* [Given request]:
Return the following lines of material exactly as they appear, without changing anything.

Interface element records:
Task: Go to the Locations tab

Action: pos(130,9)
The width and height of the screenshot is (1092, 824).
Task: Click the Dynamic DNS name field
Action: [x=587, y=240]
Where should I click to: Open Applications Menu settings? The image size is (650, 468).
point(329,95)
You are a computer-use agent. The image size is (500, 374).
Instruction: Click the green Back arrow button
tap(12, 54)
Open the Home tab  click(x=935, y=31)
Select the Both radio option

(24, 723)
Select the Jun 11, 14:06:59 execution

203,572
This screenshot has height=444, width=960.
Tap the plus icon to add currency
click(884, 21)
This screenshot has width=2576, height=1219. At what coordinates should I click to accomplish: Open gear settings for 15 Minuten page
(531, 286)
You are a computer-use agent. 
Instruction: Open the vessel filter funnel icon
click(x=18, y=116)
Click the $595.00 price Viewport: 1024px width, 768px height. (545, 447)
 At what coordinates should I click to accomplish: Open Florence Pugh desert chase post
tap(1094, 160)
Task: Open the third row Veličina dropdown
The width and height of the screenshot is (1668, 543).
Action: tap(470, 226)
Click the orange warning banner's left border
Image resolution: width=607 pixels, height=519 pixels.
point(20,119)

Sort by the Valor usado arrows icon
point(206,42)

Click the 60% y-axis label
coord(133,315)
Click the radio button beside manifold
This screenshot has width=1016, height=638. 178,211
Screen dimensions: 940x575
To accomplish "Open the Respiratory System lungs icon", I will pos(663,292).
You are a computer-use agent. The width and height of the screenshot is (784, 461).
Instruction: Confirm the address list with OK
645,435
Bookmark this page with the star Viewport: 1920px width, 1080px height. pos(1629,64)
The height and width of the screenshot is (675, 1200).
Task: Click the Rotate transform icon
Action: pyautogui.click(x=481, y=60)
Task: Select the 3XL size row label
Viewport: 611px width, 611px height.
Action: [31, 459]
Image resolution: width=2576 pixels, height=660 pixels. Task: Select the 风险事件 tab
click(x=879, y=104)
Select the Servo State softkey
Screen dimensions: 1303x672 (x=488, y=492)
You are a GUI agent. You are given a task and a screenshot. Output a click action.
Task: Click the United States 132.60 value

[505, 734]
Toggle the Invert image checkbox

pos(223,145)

* [Answer for this exercise]:
Task: Go to the Locations tab

Action: pos(130,9)
The width and height of the screenshot is (1092, 824).
Task: Click the Dynamic DNS name field
Action: [x=587, y=240]
Where should I click to: Open Applications Menu settings? The image size is (650, 468).
point(329,95)
You are a computer-use agent. The image size is (500, 374).
Instruction: Click the green Back arrow button
tap(12, 54)
Open the Home tab  click(x=935, y=31)
Select the Both radio option

(24, 723)
Select the Jun 11, 14:06:59 execution

203,572
This screenshot has height=444, width=960.
Tap the plus icon to add currency
click(884, 21)
This screenshot has width=2576, height=1219. At what coordinates should I click to accomplish: Open gear settings for 15 Minuten page
(531, 286)
You are a computer-use agent. 
Instruction: Open the vessel filter funnel icon
click(x=18, y=116)
Click the $595.00 price Viewport: 1024px width, 768px height. (545, 447)
 At what coordinates should I click to accomplish: Open Florence Pugh desert chase post
tap(1094, 160)
Task: Open the third row Veličina dropdown
The width and height of the screenshot is (1668, 543).
Action: tap(470, 226)
Click the orange warning banner's left border
Image resolution: width=607 pixels, height=519 pixels.
point(20,119)

Sort by the Valor usado arrows icon
point(206,42)

Click the 60% y-axis label
coord(133,315)
Click the radio button beside manifold
This screenshot has width=1016, height=638. 178,211
Screen dimensions: 940x575
To accomplish "Open the Respiratory System lungs icon", I will pos(663,292).
You are a computer-use agent. The width and height of the screenshot is (784, 461).
Instruction: Confirm the address list with OK
645,435
Bookmark this page with the star Viewport: 1920px width, 1080px height. pos(1629,64)
The height and width of the screenshot is (675, 1200).
Task: Click the Rotate transform icon
Action: pyautogui.click(x=481, y=60)
Task: Select the 3XL size row label
Viewport: 611px width, 611px height.
Action: [31, 459]
Image resolution: width=2576 pixels, height=660 pixels. Task: Select the 风险事件 tab
click(x=879, y=104)
Select the Servo State softkey
Screen dimensions: 1303x672 (x=488, y=492)
You are a GUI agent. You are given a task and a screenshot. Output a click action.
Task: Click the United States 132.60 value

[505, 734]
Toggle the Invert image checkbox

pos(223,145)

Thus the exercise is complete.